Laeghaire at Tara. One, Lochra, hardened the King's heart against the preaching; so "the Saint prayed that he might be lifted out and die, even as St. Peter had obtained the death of Simon Magus. In an instant Lochra was raised up in the air, and died, falling on a stone." This Lochra had, it is said, previously foretold the Saint's visit:--

"A Tailcenn (baldhead) will come over the raging sea,
With his perforated garments, his crook-headed staff,
With his table (altar) at the east end of his house,
And all the people will answer--'Amen! Amen!"

The authoress of Ireland, the Ur of the Chaldees, ventured to write:--"When the Apostle of Ireland went there, the people believed him, for he taught no new doctrine." She thought Druidism not very unlike Christianity. Dr. O'Donovan, upon the Four Masters, observes:--"Nothing is clearer than that Patrick engrafted Christianity on the pagan superstitions with so much skill that he won the people over to the Christian religion before they understood the exact difference between the two systems of beliefs; and much of this half pagan, half Christian religion will be found, not only in the Irish stories of the Middle Ages, but in the superstitions of the peasantry of the present day." Todd sees that worldly wisdom in "dedicating to a Saint the pillar-stone, or sacred fountain."

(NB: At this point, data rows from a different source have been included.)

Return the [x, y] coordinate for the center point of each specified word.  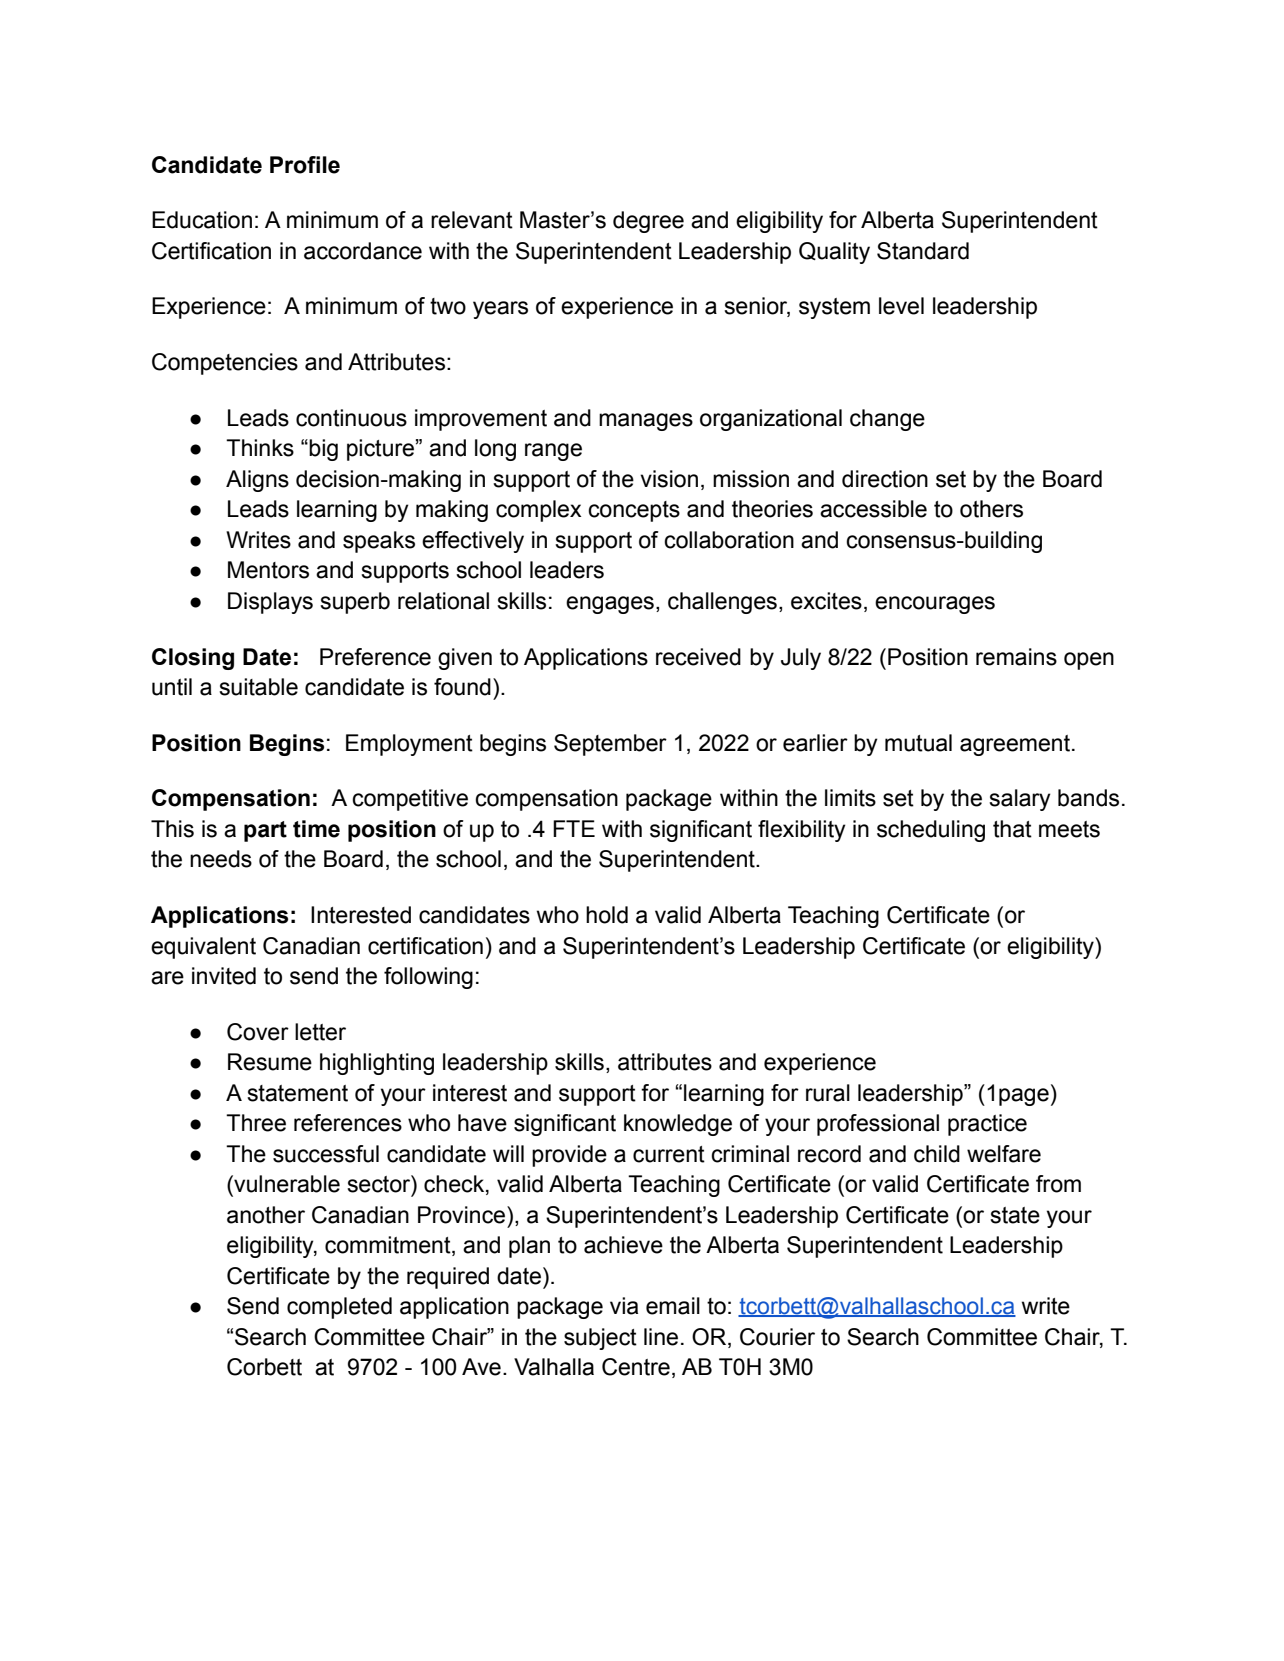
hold [607, 915]
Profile [305, 165]
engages [610, 605]
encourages [935, 605]
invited [224, 976]
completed [339, 1308]
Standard [923, 251]
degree [648, 222]
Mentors [268, 570]
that [1012, 829]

It is not necessary to discuss the question as to the individual Saint himself, around which so much controversy has raged. They who read theology between the lines of old Irish history may be induced to doubt whether such a person ever existed, or if he were but a Druid himself, such being the obscurity of old literature.

St. Bridget's early career was associated with the Druids. A miracle she wrought in the production of butter caused her Druidical master to become a Christian.